July 4th, 2014
When you live in a foreign country, some of the holidays leave you a little bewildered. I can never remember which end of summer Memorial Day or Labor Day falls. Presidents Day is for celebrating presidents, I guess, good or bad. Thanksgiving is a whole story in itself and when I first came to this country I refused to celebrate it in deference to the Native Americans and the hyprocrisy of celebrating a people whose help you sought and then turned around and eliminated. But I eventually had to concede, because whatever its roots, it is nowadays a celebration of family and get-togethers, so how can you fault that?
Today, Fourth of July, puts me in the awkward position of living among a nation that is celebrating the absence of British people like myself.
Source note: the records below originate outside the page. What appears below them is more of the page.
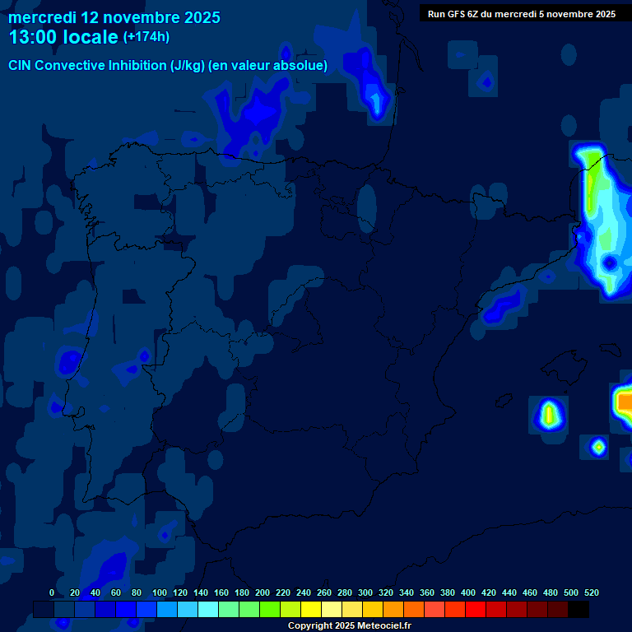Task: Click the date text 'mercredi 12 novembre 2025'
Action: coord(114,17)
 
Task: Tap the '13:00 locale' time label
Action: coord(63,37)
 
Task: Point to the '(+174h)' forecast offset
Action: coord(146,37)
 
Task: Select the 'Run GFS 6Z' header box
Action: coord(522,14)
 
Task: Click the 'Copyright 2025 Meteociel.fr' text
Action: coord(349,625)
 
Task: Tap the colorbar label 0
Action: coord(52,592)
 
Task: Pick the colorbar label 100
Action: coord(160,592)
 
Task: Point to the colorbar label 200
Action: coord(263,592)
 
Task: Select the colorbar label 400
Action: coord(468,592)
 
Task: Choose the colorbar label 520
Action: coord(592,592)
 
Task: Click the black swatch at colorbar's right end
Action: coord(579,609)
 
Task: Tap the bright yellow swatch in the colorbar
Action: coord(311,609)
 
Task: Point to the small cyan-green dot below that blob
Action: coord(598,447)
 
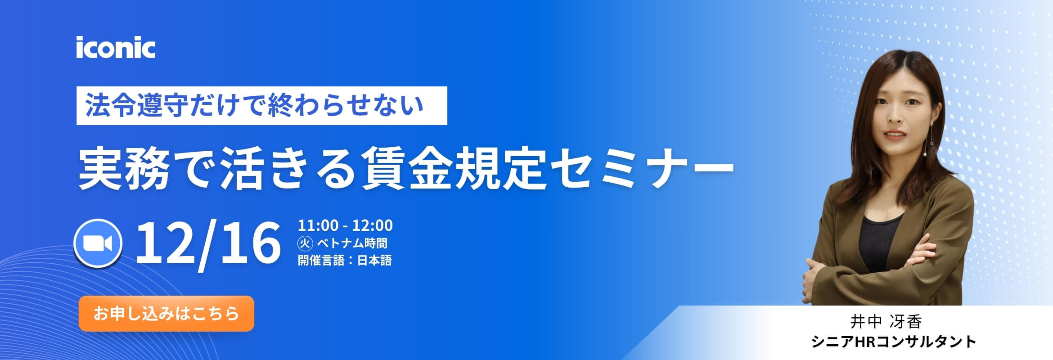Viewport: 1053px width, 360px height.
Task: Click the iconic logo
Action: point(116,48)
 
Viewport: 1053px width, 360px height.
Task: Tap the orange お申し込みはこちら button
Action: point(166,314)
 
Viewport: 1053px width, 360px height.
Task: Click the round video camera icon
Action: point(98,243)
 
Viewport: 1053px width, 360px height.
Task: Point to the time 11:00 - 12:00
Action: point(345,225)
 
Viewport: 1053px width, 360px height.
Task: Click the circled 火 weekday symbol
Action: point(305,243)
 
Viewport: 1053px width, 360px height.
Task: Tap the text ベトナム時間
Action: point(352,243)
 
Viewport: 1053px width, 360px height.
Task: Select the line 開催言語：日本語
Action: point(345,260)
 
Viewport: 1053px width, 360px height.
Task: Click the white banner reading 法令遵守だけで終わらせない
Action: point(261,106)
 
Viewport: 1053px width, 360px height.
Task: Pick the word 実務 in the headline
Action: point(124,169)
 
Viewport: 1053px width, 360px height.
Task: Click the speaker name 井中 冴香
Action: point(886,321)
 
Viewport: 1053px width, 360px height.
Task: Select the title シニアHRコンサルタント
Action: point(893,342)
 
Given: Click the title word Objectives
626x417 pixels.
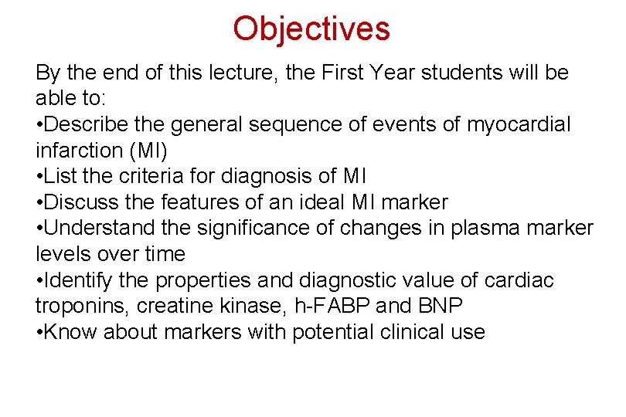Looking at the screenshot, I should pos(311,29).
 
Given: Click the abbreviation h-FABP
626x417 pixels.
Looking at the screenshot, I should pos(333,307).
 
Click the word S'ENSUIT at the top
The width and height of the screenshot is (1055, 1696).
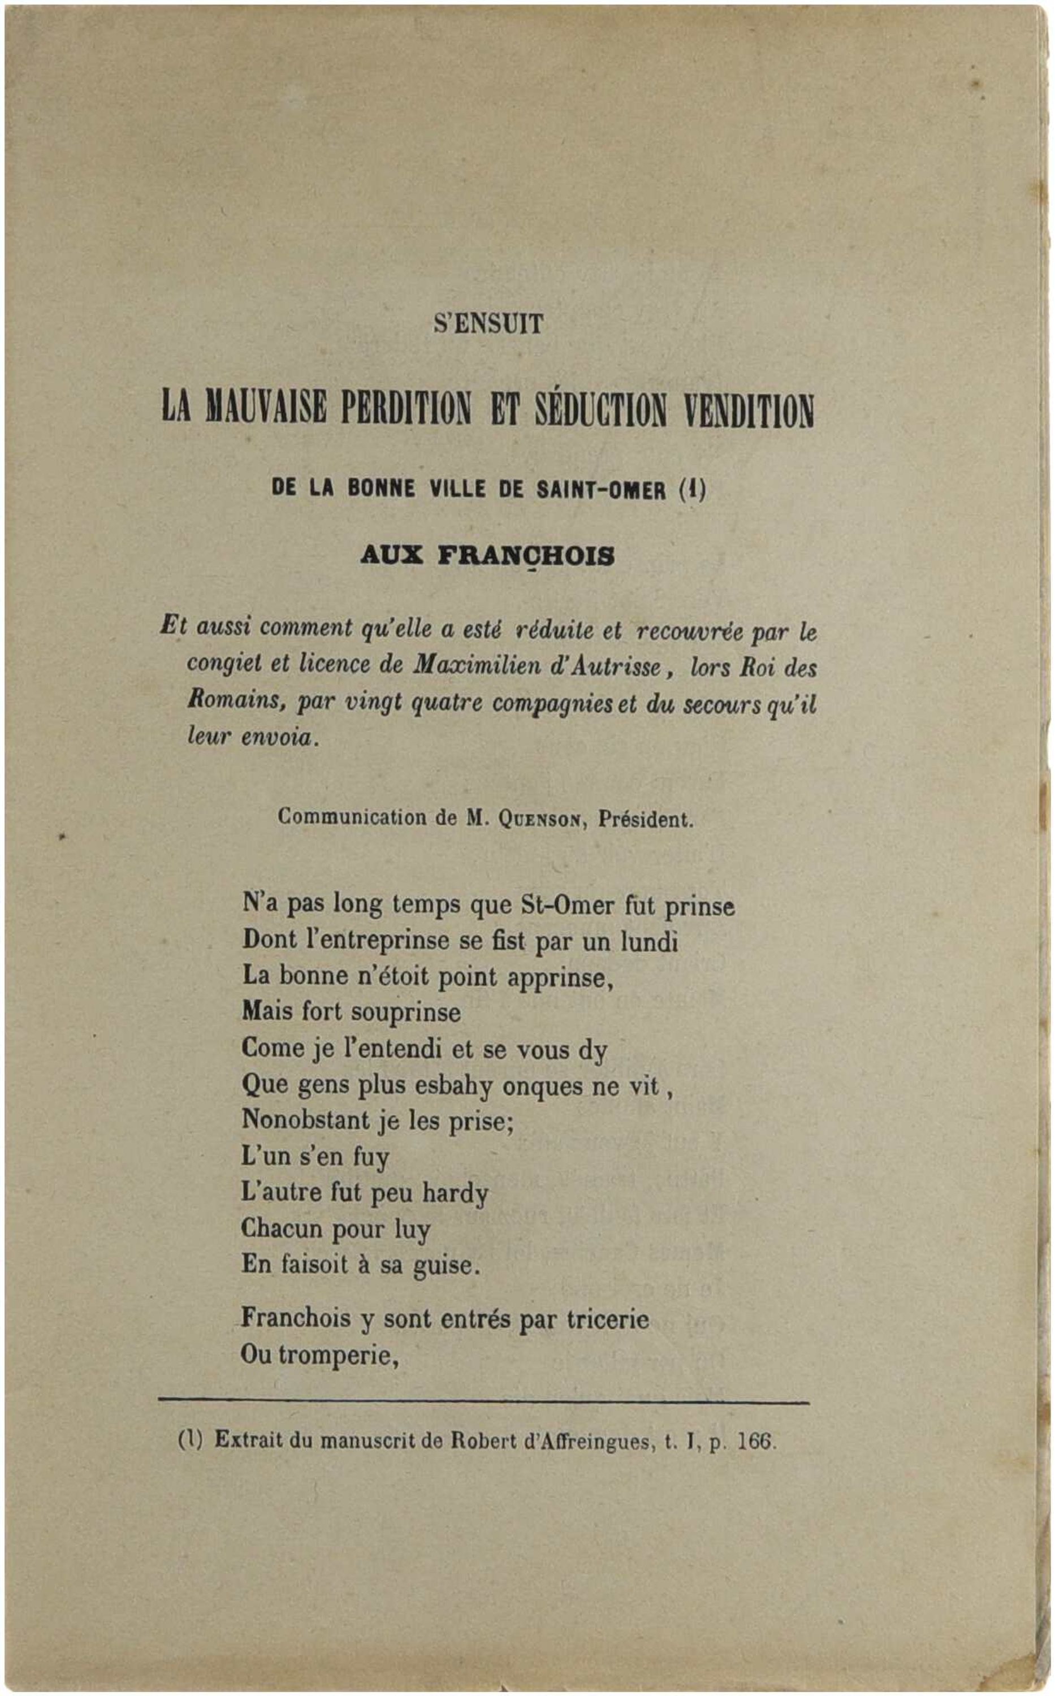click(488, 325)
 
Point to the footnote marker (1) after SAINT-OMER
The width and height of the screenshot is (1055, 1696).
click(692, 489)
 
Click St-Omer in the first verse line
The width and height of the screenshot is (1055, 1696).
click(567, 906)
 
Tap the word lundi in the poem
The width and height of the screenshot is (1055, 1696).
click(649, 942)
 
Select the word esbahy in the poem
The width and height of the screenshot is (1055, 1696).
click(453, 1085)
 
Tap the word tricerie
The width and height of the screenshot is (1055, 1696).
click(607, 1320)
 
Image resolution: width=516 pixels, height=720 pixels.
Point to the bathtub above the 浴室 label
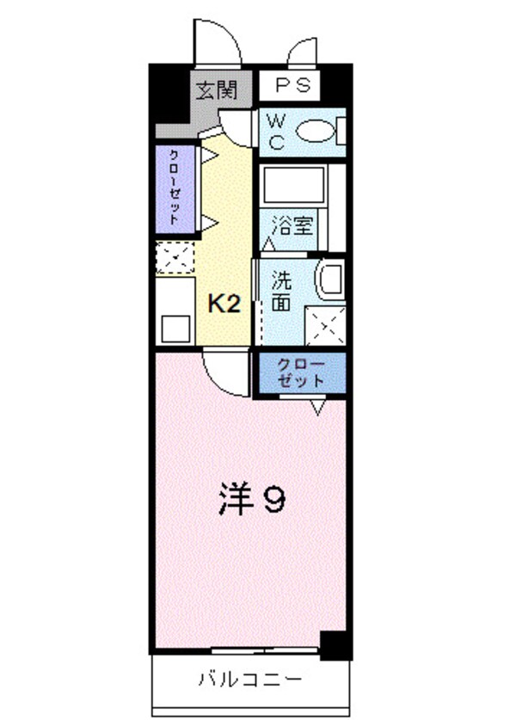[x=292, y=185]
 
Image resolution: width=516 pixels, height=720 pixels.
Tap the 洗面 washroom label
[x=282, y=292]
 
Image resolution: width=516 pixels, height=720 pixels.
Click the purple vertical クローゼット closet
[x=175, y=188]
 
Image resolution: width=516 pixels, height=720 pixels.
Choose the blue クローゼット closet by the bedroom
[x=301, y=372]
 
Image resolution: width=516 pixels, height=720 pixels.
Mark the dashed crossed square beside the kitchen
[x=175, y=258]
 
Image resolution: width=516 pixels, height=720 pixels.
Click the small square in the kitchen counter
[x=175, y=328]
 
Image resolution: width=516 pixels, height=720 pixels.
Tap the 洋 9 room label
[x=250, y=500]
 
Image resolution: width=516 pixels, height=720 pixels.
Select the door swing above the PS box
[x=306, y=51]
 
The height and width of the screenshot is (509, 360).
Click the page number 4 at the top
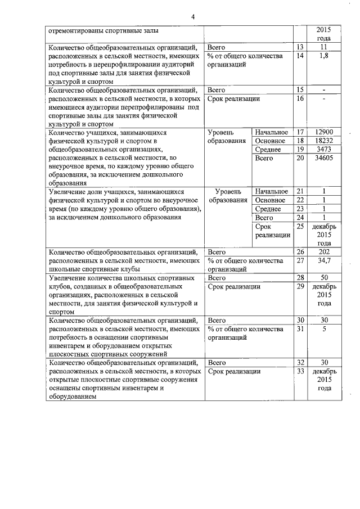click(x=192, y=16)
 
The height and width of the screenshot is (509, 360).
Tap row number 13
click(x=300, y=47)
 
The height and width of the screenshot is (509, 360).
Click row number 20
click(x=300, y=159)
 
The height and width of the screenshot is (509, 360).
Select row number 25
click(x=300, y=226)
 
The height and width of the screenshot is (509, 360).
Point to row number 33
click(x=300, y=371)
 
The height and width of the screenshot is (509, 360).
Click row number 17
click(x=300, y=132)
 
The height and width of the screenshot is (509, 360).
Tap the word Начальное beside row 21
click(x=271, y=191)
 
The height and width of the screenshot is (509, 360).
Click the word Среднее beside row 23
click(x=268, y=209)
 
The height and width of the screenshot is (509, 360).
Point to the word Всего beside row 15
click(x=217, y=89)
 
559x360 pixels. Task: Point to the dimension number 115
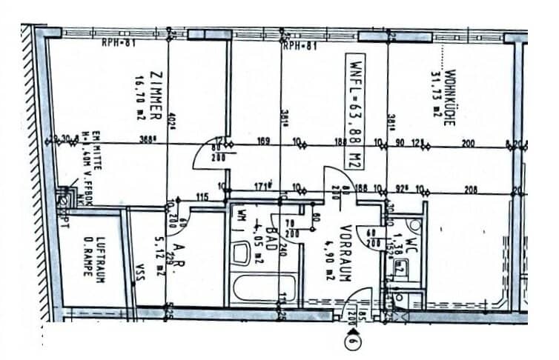click(200, 196)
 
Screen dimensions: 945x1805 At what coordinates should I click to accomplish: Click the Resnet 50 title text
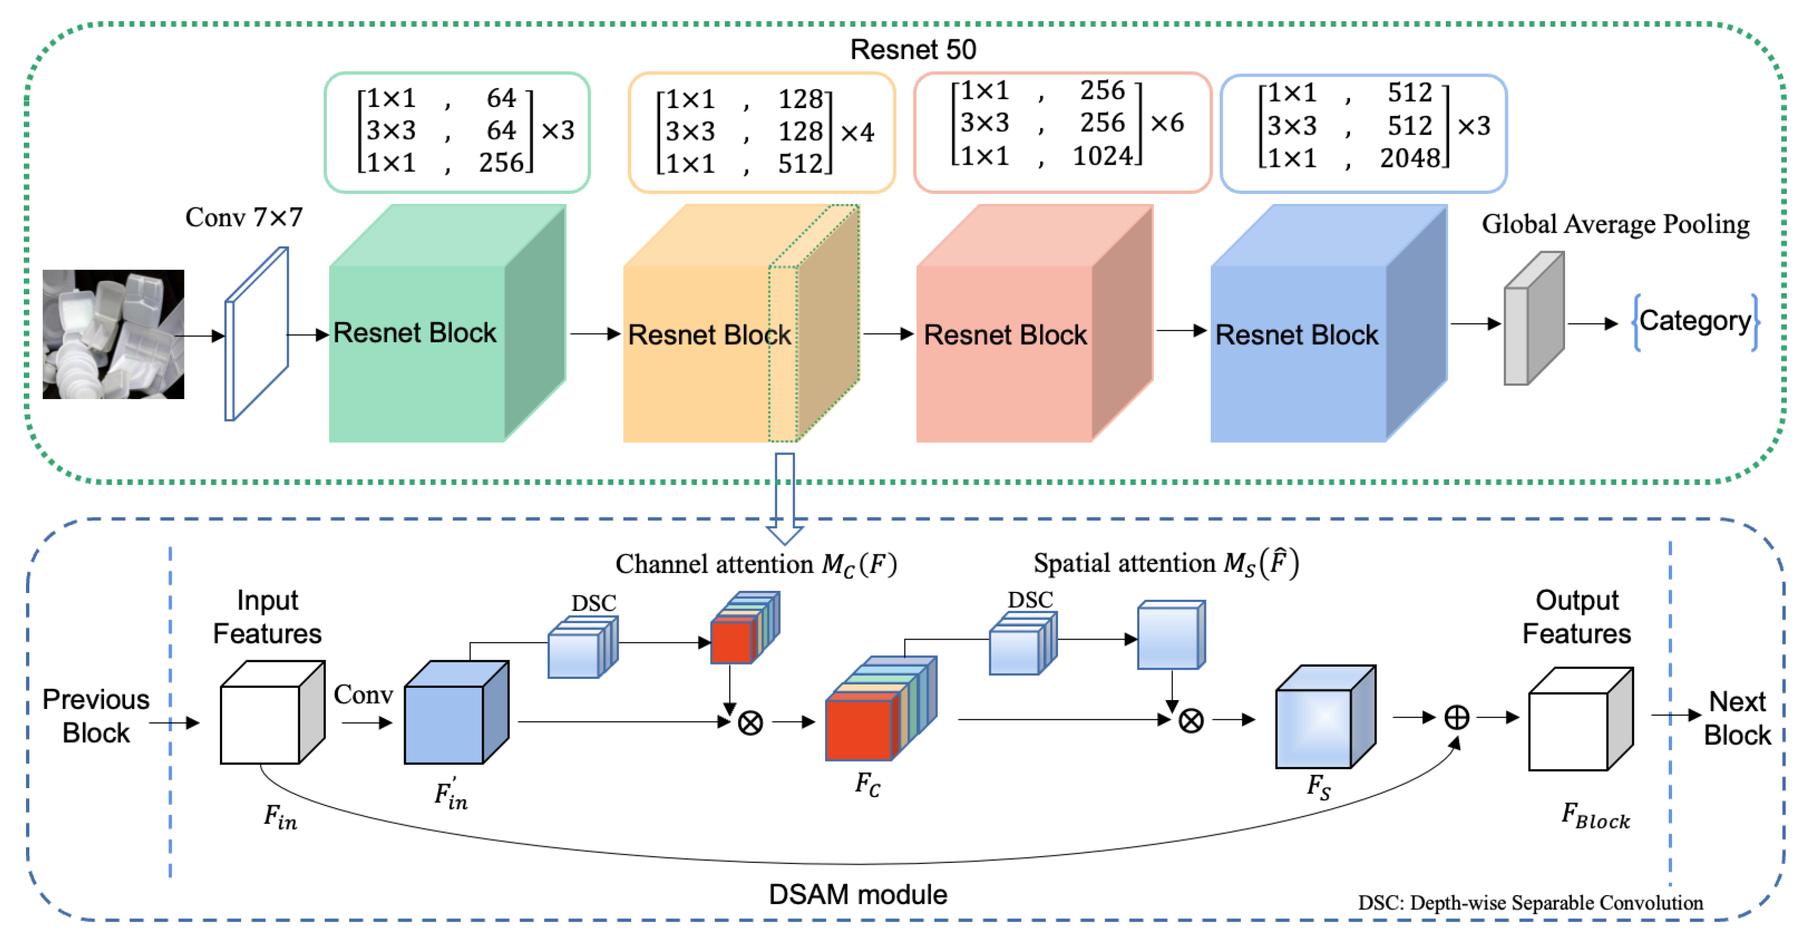tap(912, 50)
Valentines Day is the same here, but different. In Britain, Valentines is only for lovers or would-be lovers. None of this sending your mother a Valentines card, because that would just be downright weird. Growing up, it was the day no one sent you a card because no one fancied you. Even though you waited all day for a Valentines card to pop up in unexpected places, or a declaration of love from out of the blue, nothing came but the sorry realisation that love was not on the cards. The song by Janis Ian called 17 must have been written on just such a day.
And then being an ex-pat, I miss the holidays I have had to give up. There's Guy Fawkes, pretty hypocritical itself, that celebrates the government in Westminster, which for reasons of nationality, I have come to regard as Westmonster. It's our bonfire and fireworks day, magical for a child whose birthday was only two days down the road. Autumn just needs a bonfire - the smells all go together - and that is ours.
And then there's good old Boxing Day. Come on, folks, you can't have Christmas Day and then back to work as usual. You need a buffer zone. You need Boxing Day so you can do the whole thing (minus the presents) over again. All the family that you didn't necessarily want over on Christmas Day can come and have another round of turkey and Christmas pud.
Then there's those spurious holidays, like Halloween and Easter, so obviously pagan, but ones the church tried to dress up in monkish outfits to varying degrees of success. What does anyone think rolling eggs down a hill or celebrating little chicks and rabbits is all about? Tack on a cross and you've got hot cross buns, but it ain't anything to do with Christianity.
Halloween - well, they tried (All Hallows Eve), but there's not much you can do about a celebration of witches and ghouls. It was and ever shall be the Day of the Dead, the time when the veil between the living and the dead gets thin enough for a person to peer through. In Gaelic it is Samhain, and it figures in my novel series a lot. I have neighbours that call it The Devil's Birthday. Well, maybe it is, but The Horned One was a benevolent fellow in the pagan way of looking at things, and so was the witch. Same goes for the black cat, for Pete's sake, whoever Pete may be. All of these icons got stood on their heads by the church, so I don't mind celebrating the birthday of the Horned God, no matter what country I live in.
I'll take Halloween and Boxing Day. The rest can go to the devil.